PITTSBURGH (AP) - One worker was injured and another went missing after a Tuesday morning explosion and fire at a natural gas well in southwestern Pennsylvania, near the West Virginia border.
Chevron said the fire was reported about 6:45 a.m. at the Lanco 7H well in Dunkard Township, near Bobtown, about 50 miles south of Pittsburgh. Chevron spokeswoman Lee Ann Wainwright said one worker remained missing Tuesday night and the other worker was released from the hospital after being treated for minor injuries. The workers’ names were not released.
Department of Environmental Protection spokesman John Poister said the well is located in a rural area where no homes or schools are located nearby. He said a DEP team at the site found no signs of threats to public health, noting that the fire was burning off volatile organic compounds in the gas. However, the fire was burning so hot that DEP crews have had to stay about 300 yards away, he said.
Poister said the agency now suspects the explosion and fire occurred on the surface and didn’t happen inside the well itself. The industry refers to incidents where they lose control of an oil or gas well as blowouts, but they can take place inside a well - because of a rapid increase in oil or gas pressure that ruptures pipes - or at the surface, because of sparks or other causes.
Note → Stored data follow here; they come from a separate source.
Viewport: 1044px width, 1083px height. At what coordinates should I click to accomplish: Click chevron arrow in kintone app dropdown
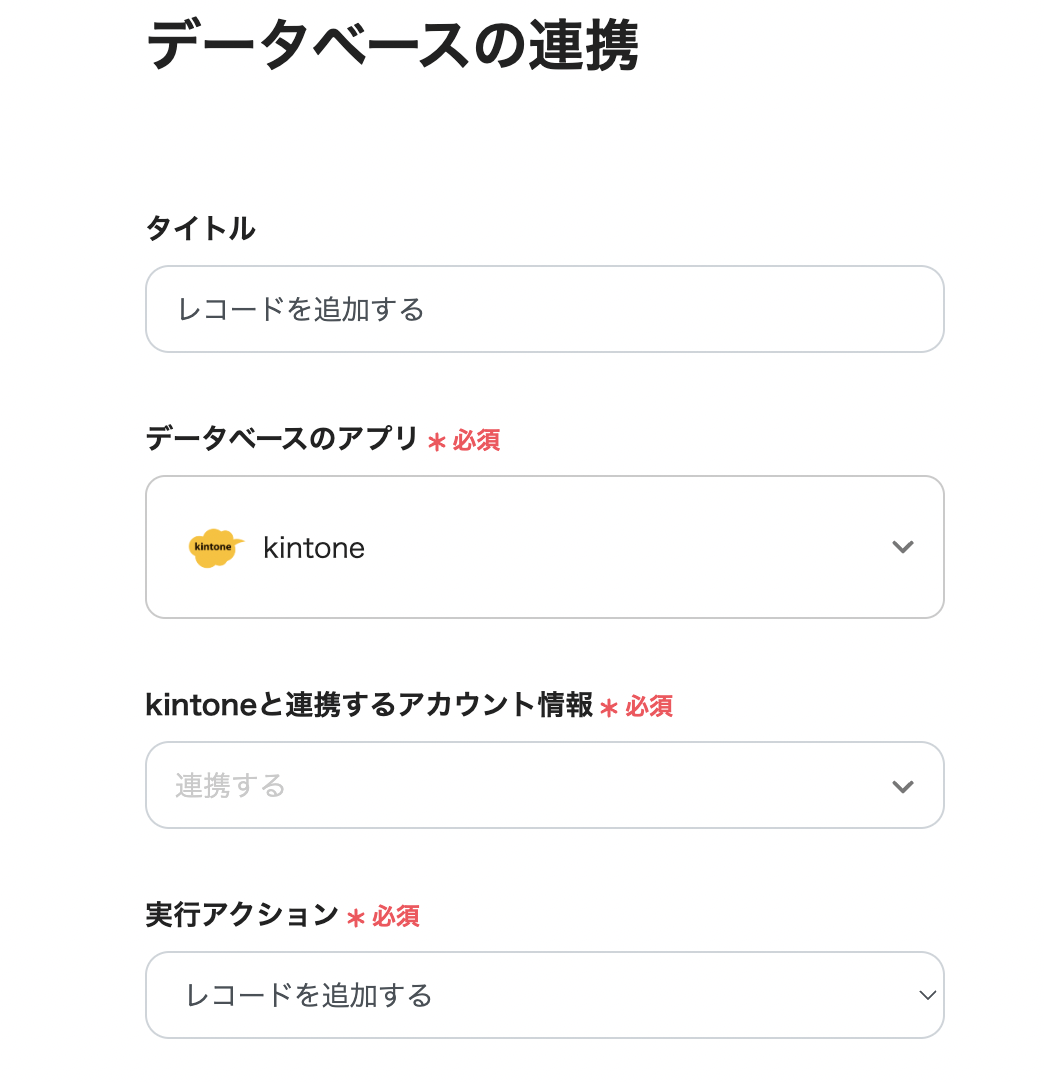(903, 547)
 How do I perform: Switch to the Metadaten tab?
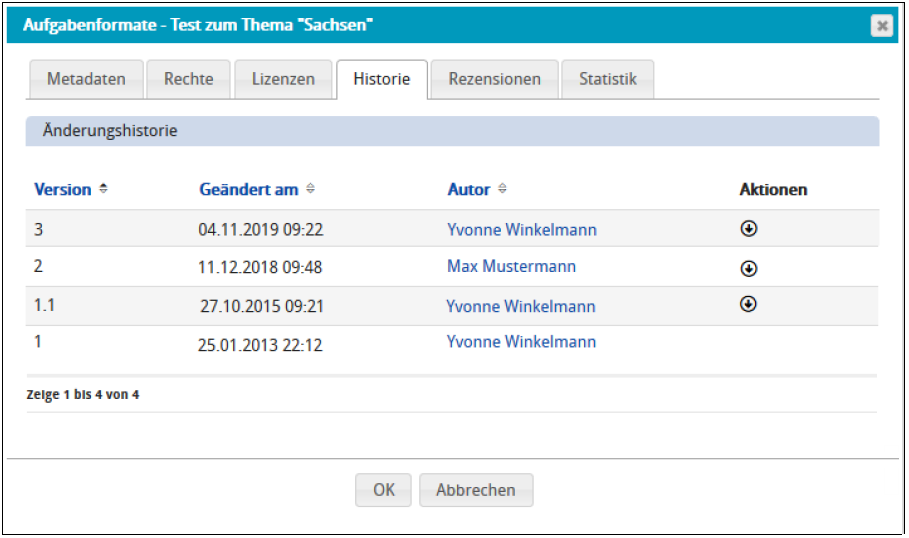[86, 79]
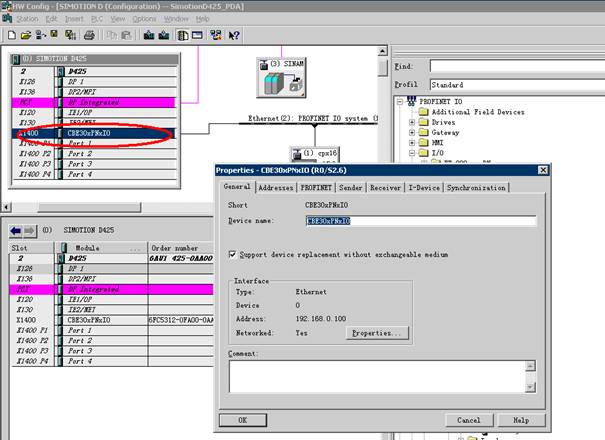This screenshot has height=440, width=605.
Task: Toggle Support device replacement without exchangeable medium
Action: pos(232,255)
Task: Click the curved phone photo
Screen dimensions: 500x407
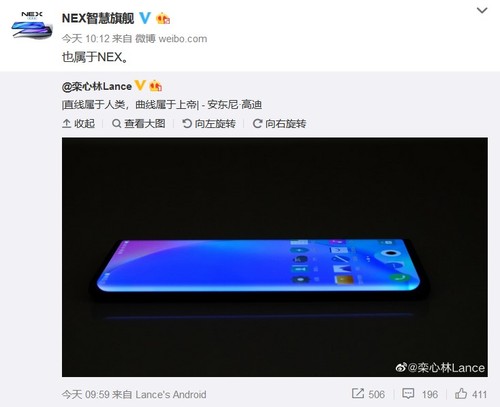Action: tap(275, 257)
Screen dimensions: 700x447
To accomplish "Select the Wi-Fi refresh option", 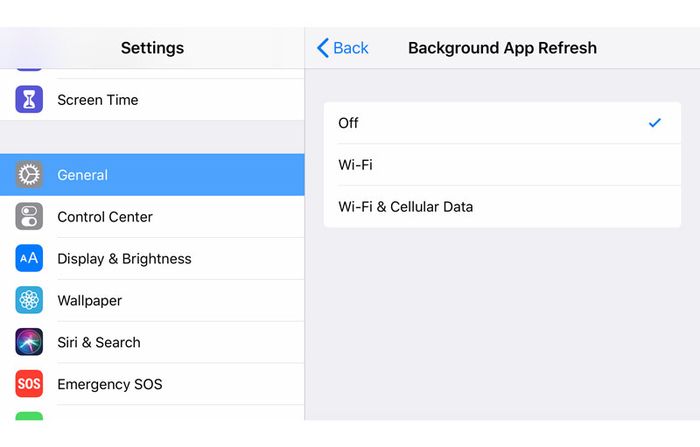I will pos(502,165).
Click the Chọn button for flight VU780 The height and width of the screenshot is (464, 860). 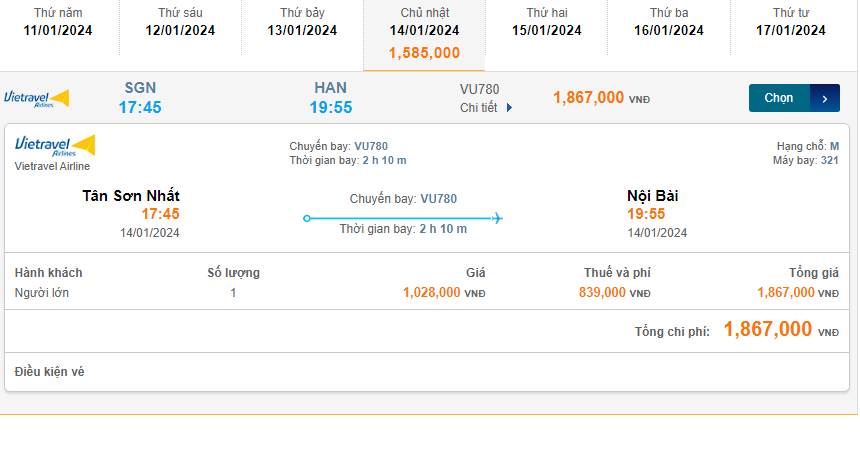pyautogui.click(x=779, y=98)
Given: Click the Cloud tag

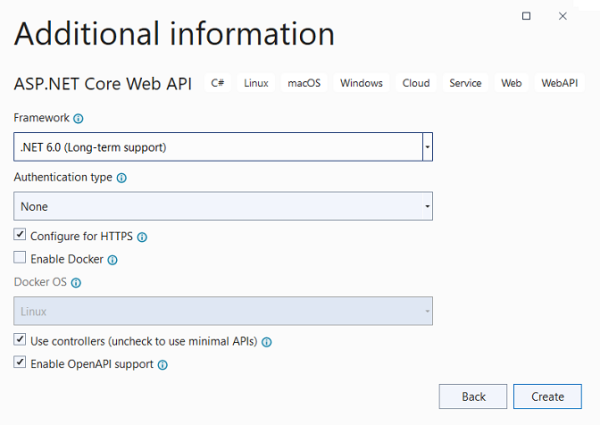Looking at the screenshot, I should (416, 83).
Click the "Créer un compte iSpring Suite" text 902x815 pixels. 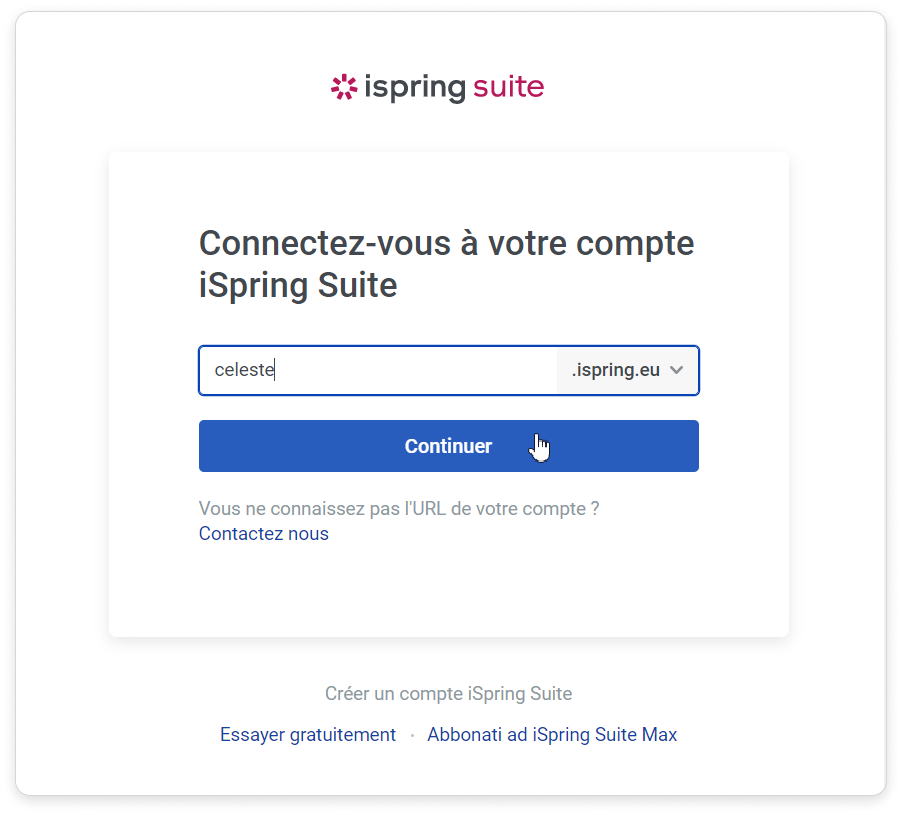click(x=448, y=694)
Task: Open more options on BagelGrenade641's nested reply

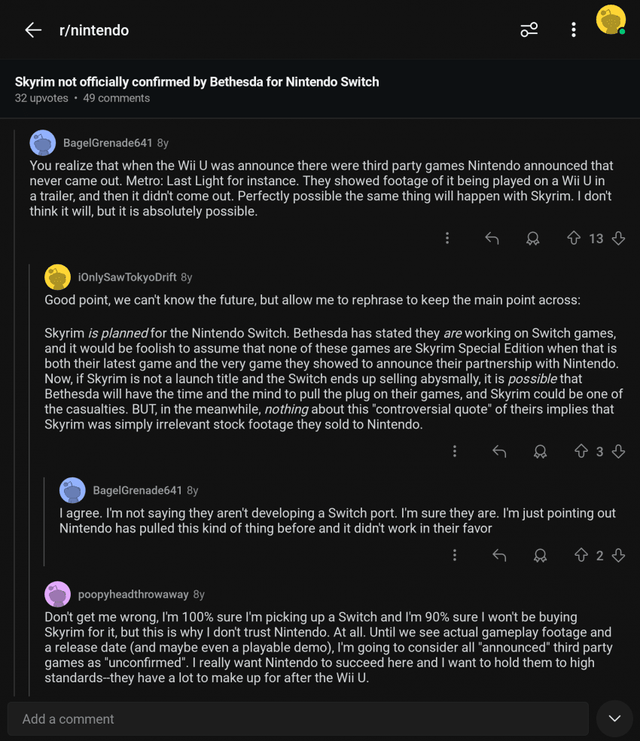Action: [x=455, y=555]
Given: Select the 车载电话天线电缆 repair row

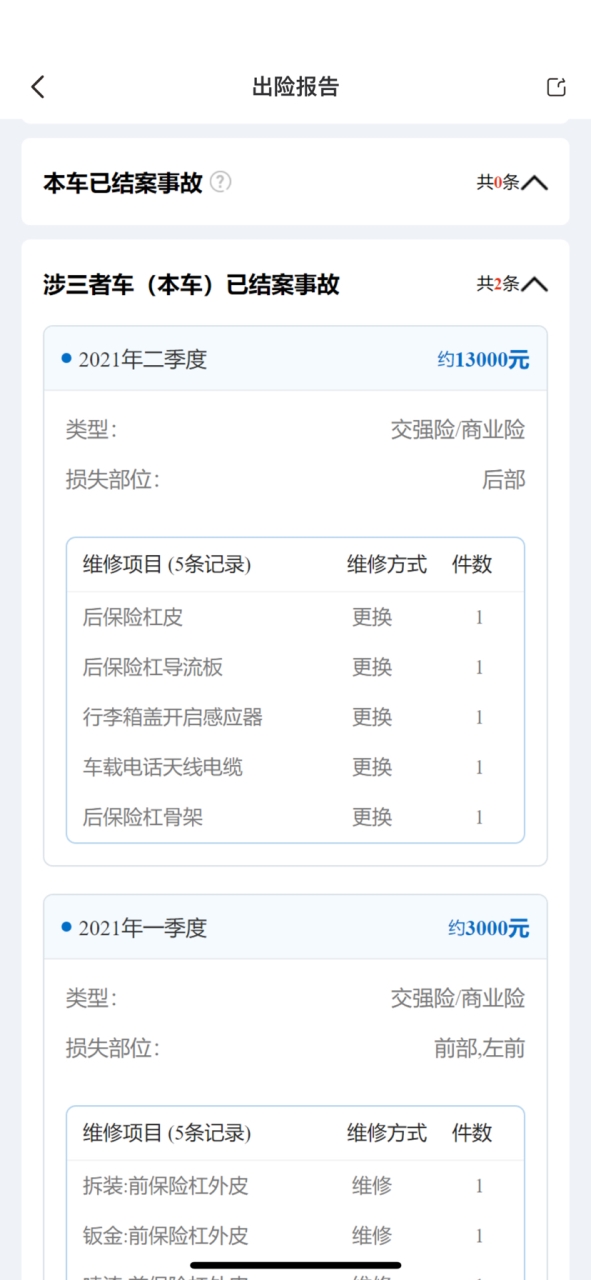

Poister said further investigation will be needed.
Poister said of the missing worker that everyone “just hopes for the best.”
Chevron had previously completed drilling and hydraulically fracturing, or fracking, the well and was in the final stages of using steel pipe to hook it up to a pipeline distribution network for production, he said.
State police established a half-mile perimeter around the well.
“We want to find out how this happened and why,” Poister said, adding that it was the first serious Marcellus Shale well explosion in western Pennsylvania.
The Marcellus Shale formation lies under large parts of Pennsylvania, West Virginia, Ohio and other neighboring states; it’s currently the country’s most productive natural gas field.
Poister said experts from Houston-based Wild Well Control arrived on the site Tuesday evening to begin working out a plan to extinguish the fire. The Texas company specializes in responding to well site fires around the country, and Wild Well representative Patti Green provided statistics that suggest major fires are rare. In the U.S. last year, Wild Well responded to five surface well blowouts accompanied by fires and 25 other surface blowouts that had no fires.